Personalization through Blended Learning
The desire within teachers to personalize learning to unique student needs is nothing new. For decades, teachers have sought ways to make this a reality. Today, technology has opened doors to new and promising teaching methods, paving the way for deeper personalized learning for students. Specifically, the use of online and blended learning have become modalities for personalization, allowing teachers to disseminate and adapt content as needed.
Blended Learning
Blended learning combines the best of both worlds: traditional classroom encounters with online tools and learning paths. If appropriately implemented, and with care, blended learning can be a catalyst for personalized learning. Generally speaking, successful implementation of blended learning requires that face-to-face and virtual learning work hand in hand to create meaning experiences, experiences that ultimately lead to greater student understanding of the content being taught. Blended learning cannot be successful in a silo.
Personalized Learning
Personalized learning allows students several opportunities. First, it will enable students to choose when and how they best learn. Second, some virtual platforms allow students to create online profiles, which identify for teachers how each student can master content. The latter is critical since not all students are strong test-takers. Historically, test scores have been the one-way schools determined which students were doing well, and which were struggling, when in reality some students, who were deemed to be struggling, may have just needed a different modality to show what they know.
Personalizing Learning Via Blended Learning
To work together, it is best to start with an understanding of what blended learning and personalized learning, in essence, are. In short, blended learning is a vehicle. It is a way in which information can be shared by educators and learned by students. However, on its own, blended learning is not necessarily productive.

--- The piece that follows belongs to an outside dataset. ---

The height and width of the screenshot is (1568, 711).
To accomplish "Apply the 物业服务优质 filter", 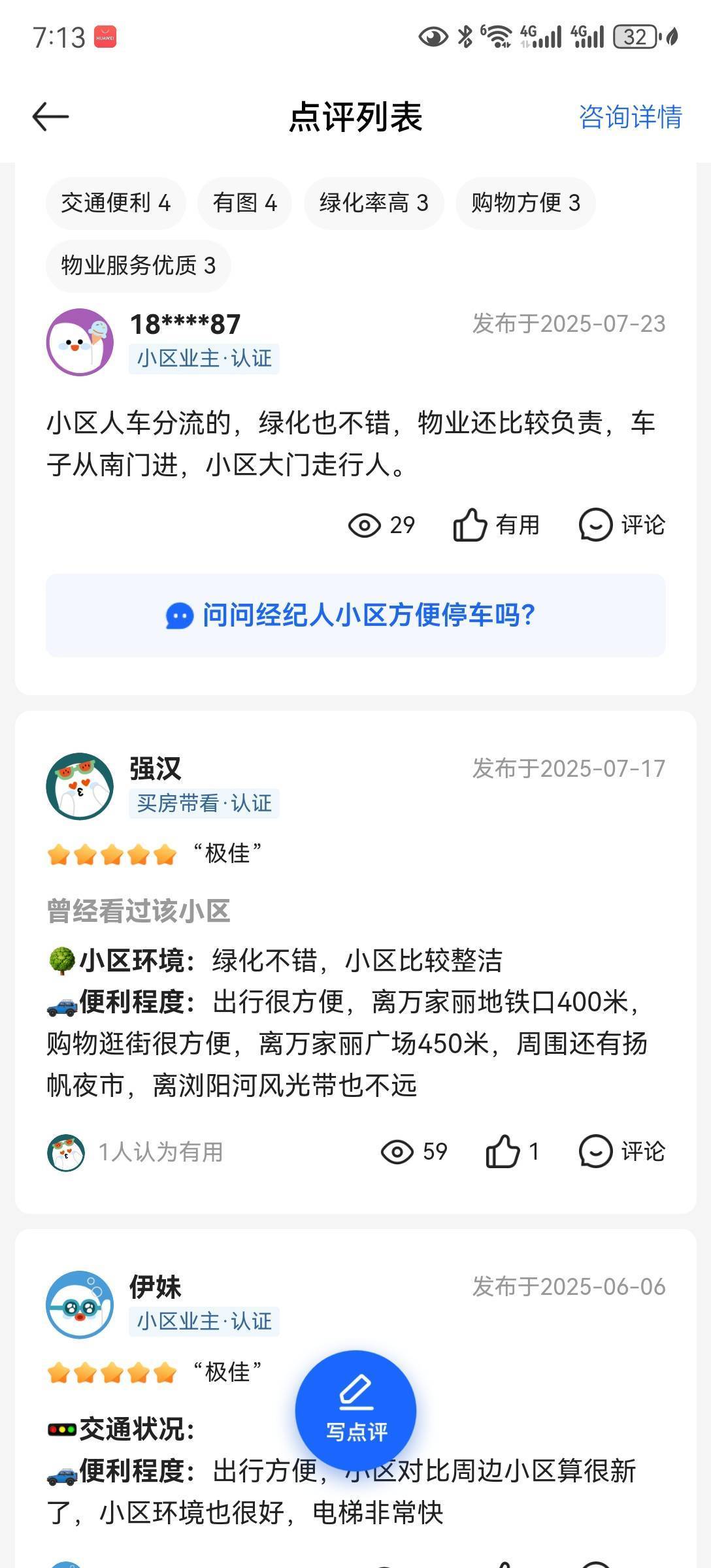I will (x=139, y=266).
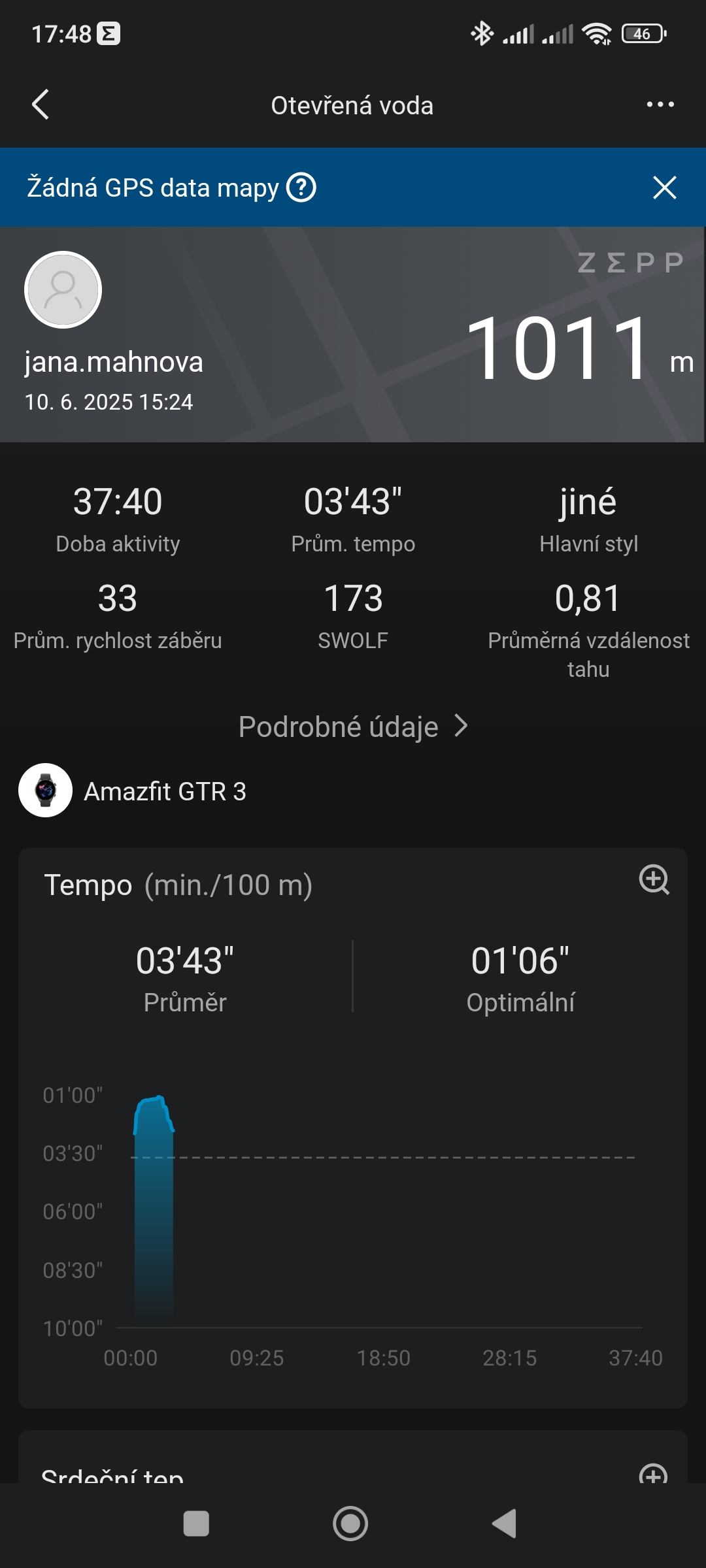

A teacher, for example, can share content in person and then online, but without a strategy to help students understand and apply the information, it may become lost in translation. Personalized learning occurs when strategies are applied alongside the dissemination of information, strategies that help students engage with content in a way that makes the most sense to them.
Blended learning thus supports personalized learning. For example, adaptive learning is a form of personalized learning. It occurs when content is adapted to progress, or regress, with the learning needs of an individual student. With the use of technology, teachers can use virtual learning paths that guide students through content, flexing where necessary, and emphasizing modules that may need additional attention.
When students and teachers meet face to face, an opportunity now exists for both parties to ask questions, apply knowledge, and gain deeper understandings of the situation at hand. This may mean that the student asks clarifying questions to the teacher about the content being taught, or that the teacher can help the student apply the content within now in-person contexts. Thus, personalized learning is achieved by leveraging online learning tools and platforms, as well as traditional brick and mortar classroom sessions.